## ASSIGNMENT
Every line in the data below that includes "computer" belongs in the answer, copied as it stands.

### DATA SHOWN ###

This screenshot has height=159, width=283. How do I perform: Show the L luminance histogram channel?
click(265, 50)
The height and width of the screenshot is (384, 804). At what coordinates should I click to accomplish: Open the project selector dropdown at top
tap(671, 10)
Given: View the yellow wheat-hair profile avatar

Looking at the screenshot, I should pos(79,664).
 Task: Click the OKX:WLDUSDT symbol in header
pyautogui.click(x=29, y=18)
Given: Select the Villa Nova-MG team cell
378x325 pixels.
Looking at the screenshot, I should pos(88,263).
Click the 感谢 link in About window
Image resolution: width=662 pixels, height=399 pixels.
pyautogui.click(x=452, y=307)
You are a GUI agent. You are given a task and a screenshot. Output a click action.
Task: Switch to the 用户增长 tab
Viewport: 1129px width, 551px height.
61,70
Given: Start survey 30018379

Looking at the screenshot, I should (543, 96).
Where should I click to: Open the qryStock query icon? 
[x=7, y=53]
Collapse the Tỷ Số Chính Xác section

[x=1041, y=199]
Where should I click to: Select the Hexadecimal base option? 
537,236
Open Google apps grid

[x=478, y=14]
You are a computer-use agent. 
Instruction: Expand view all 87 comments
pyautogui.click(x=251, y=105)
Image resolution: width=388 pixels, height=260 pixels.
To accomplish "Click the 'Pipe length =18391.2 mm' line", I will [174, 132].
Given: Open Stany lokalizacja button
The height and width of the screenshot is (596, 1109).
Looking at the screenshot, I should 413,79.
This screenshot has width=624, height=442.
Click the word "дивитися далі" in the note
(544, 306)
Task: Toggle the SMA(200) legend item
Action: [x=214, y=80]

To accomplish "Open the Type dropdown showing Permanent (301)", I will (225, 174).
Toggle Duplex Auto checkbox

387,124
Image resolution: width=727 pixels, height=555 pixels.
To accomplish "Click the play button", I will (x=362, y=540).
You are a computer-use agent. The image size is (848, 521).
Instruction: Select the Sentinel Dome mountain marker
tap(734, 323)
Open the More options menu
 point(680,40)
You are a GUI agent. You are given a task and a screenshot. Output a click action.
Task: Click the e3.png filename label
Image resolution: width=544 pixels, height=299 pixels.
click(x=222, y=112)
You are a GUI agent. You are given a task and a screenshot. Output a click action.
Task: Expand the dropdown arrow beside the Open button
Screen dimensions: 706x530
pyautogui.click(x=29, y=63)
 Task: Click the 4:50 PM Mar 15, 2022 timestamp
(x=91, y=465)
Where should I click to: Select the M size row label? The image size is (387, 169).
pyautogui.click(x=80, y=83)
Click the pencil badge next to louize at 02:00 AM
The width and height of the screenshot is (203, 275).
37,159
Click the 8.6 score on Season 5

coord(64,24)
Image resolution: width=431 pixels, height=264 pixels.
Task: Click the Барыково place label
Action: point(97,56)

###

## COMPLETED EXERCISE
You are a computer-use agent. 
You are a computer-use agent. The image size is (848, 521).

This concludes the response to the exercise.